Кротов взметнулся с земли, ласточкой бросился на моряка, сшиб его ударом головы в лицо, левой рукой схватил за кадык, начал вырывать его, разрывая кожу ногтями, правой достал нож, всадил в сонную, повернул, услышал всхлип, ощутил сладкий запах теплой крови, потащил обмякшего моряка вверх, на взгорок, и тут только услышал приближающуюся машину. Он бросил парня рядом с собою, бездыханного уже, взял его карабин, теперь придется отстреливаться, если заметят, теперь конец, здесь же прикончат. «А почему они должны здесь остановиться, следов-то никаких, на мне все следы, кровь на мне, а на траве они не увидят, трава-то прошлогодняя, синежухлая, с бурыми пятнами, они проедут, нечего им тут останавливаться, ни одна машина тут не останавливалась, в тыл идет, точно, „студебеккер“, и в кабине один шофер, и в кузове никого. А может, бегом на дорогу, спаси, мол, спаси, брат?! А вдруг они с машинами строже проверяют? Ну и что, отстреляюсь, руль, колеса – не ноги… Да что ты, с ума сошел?! Пусть проедет, а ты переоденься, а потом иди на дорогу и качайся, тебя любой подберет – контуженого как не подобрать? Совсем сдурел от удачи, Крот?!»
Машина проехала, снова воцарилась тишина, лесная, высокая, торжественная.
Кротов помассировал ноги, потеплели; потом начал раздевать моряка; сам разделся стремительно; форма подошла, словно в магазине брал, а вот бескозырка – только на затылок, в такой остановят, не по форме…
Он развязал мешок морячка, там лежал бушлат с ярко начищенными пуговицами-якорями, новенькая пилотка, карманные часы, три банки свиной тушенки, бутылка водки, пять пачек махорки, три отреза, плитка шоколада, письма.
Кротов отнес в лес старый бушлат, что был на морячке, закидал его лапами хвои, зашвырнул в кустарник бескозырку, потом взял топор, ударил морячка по шее, рубил яростно, пока голова не отвалилась; отрубил руки и ноги, затолкал туловище в мешок, завязал своим особым, быстрым узлом; топором же вскопал землю, бросил туда мешок, голову унес в лес, закопал глубоко; только потом, отойдя уже к шоссе, вспомнил, что нож не вытащил, застрял нож в челюстной кости, а он и забыл про него. А что на ноже? Отпечатки пальцев? Нет, хуже, там инициалы его есть – «Н. К.» А кто в земле-то найдет? Да и голова чья? Она ж сгниет, голова, с дождями сгниет, дело-то к весне.
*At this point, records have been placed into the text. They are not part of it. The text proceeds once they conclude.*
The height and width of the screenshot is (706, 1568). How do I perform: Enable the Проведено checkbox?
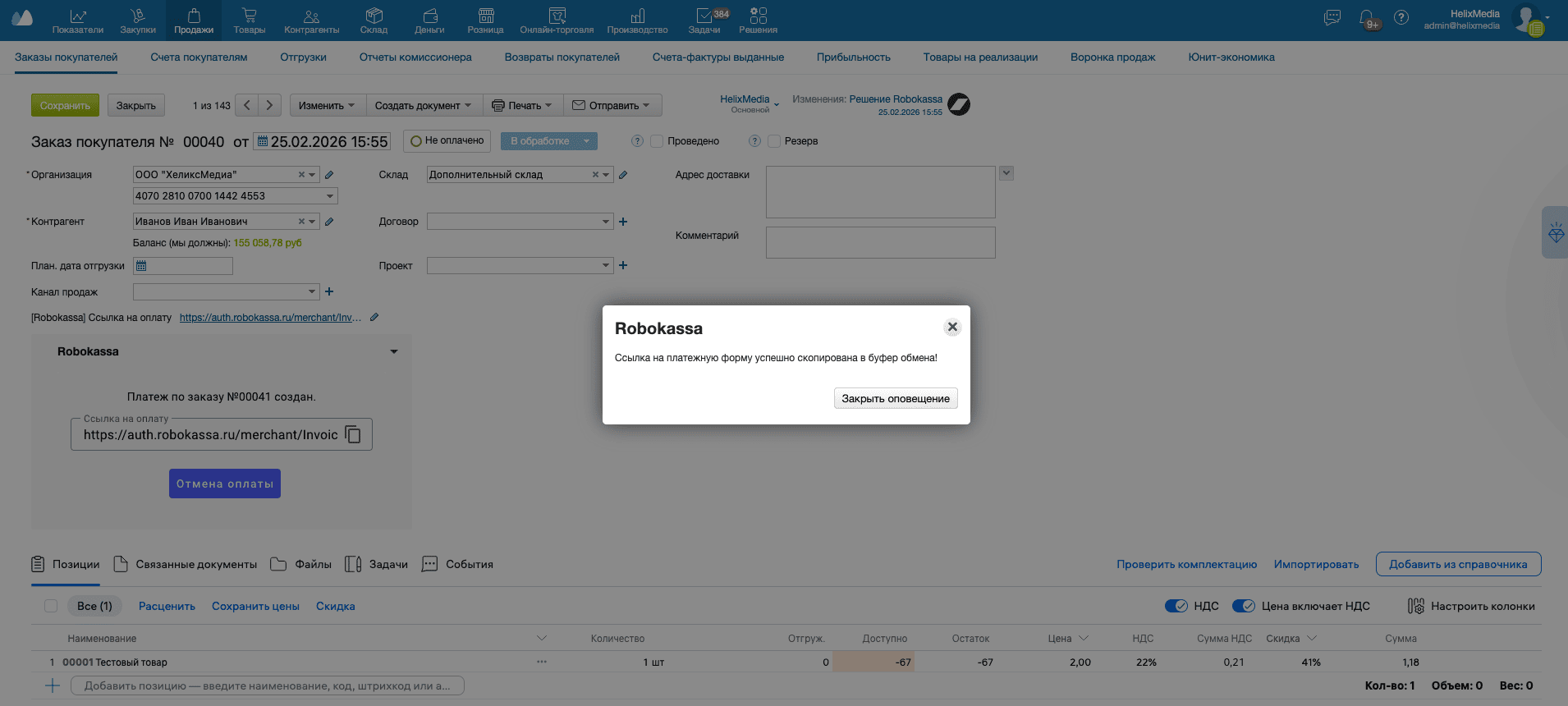[657, 141]
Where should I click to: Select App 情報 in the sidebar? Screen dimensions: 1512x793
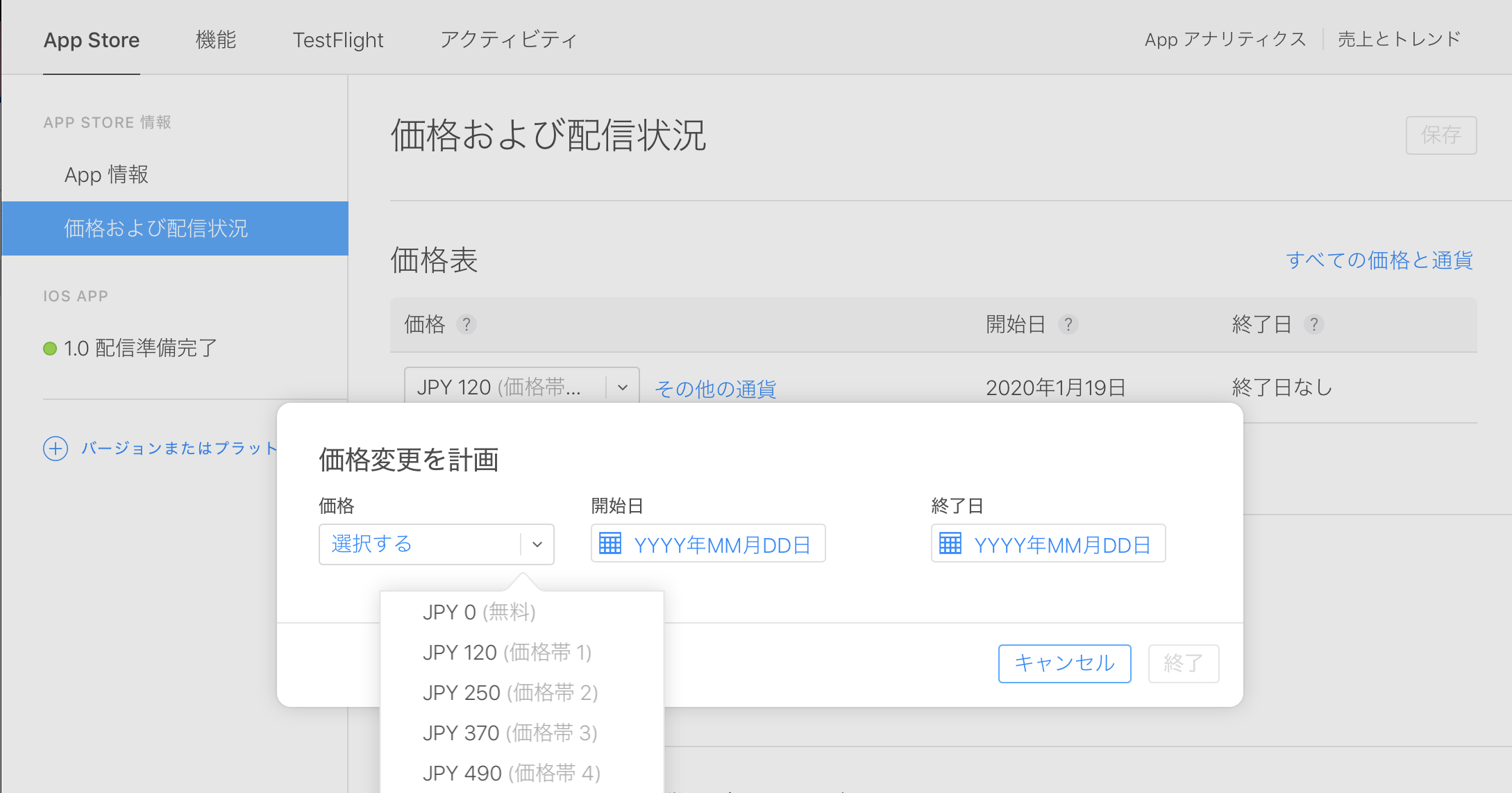[106, 174]
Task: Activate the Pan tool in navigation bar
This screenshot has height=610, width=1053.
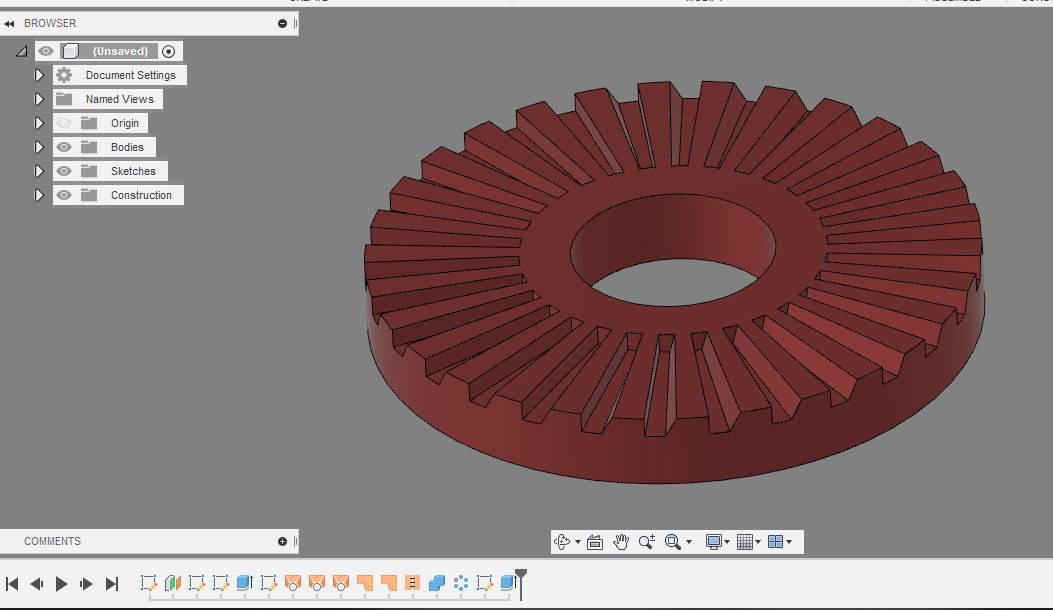Action: [x=620, y=541]
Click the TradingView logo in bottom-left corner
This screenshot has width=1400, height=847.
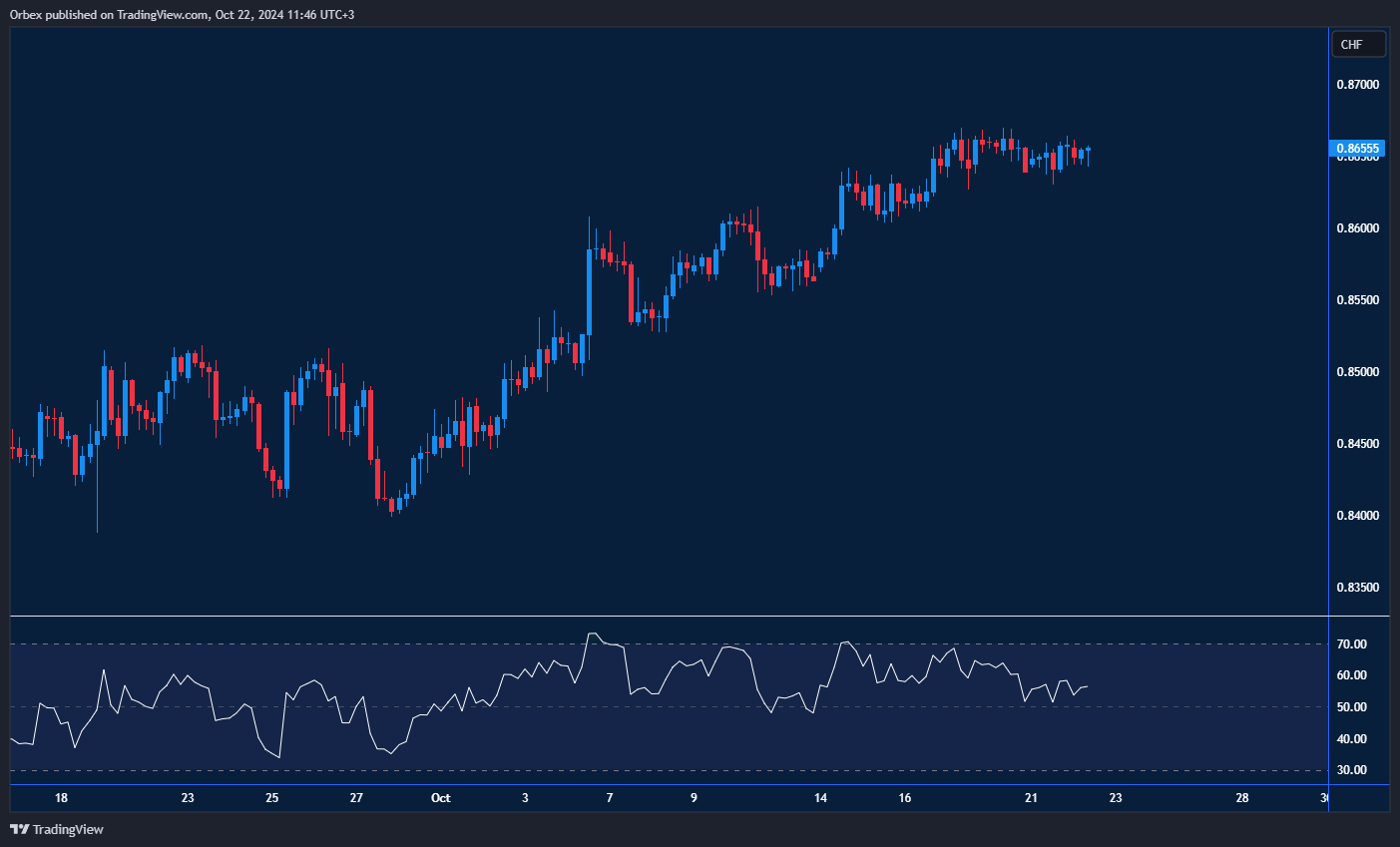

Нет, надо назад, надо нож забрать. «А где я его найду, когда уж стемнело и фонаря нет?! Все равно, возвращайся, Крот, чтоб следа не было». Он повернулся и увидел, как навстречу ему идет машина с синими щелочками фар. Шофер притормозил:
– Ты что, морячок, шатаешься? Задело, что ль? Садись в кузов, а то сзади стреляли, немец прорывался, садись… Там пять саперов за взрывчаткой едут, я тебя до санбата подброшу, тут недалеко… Подсобить или сам влезешь?
– Влезу, браток, спасибо…
– Если не влезешь – крикни, что-то больно у тебя морда белая, смотри, не помирай, пока не довезу…
11
– Нашел я трех милинковских знакомых, – сказал Жуков. – Друзей у него не было… Интересный человек, Милинко, ей-боженьки, интересный.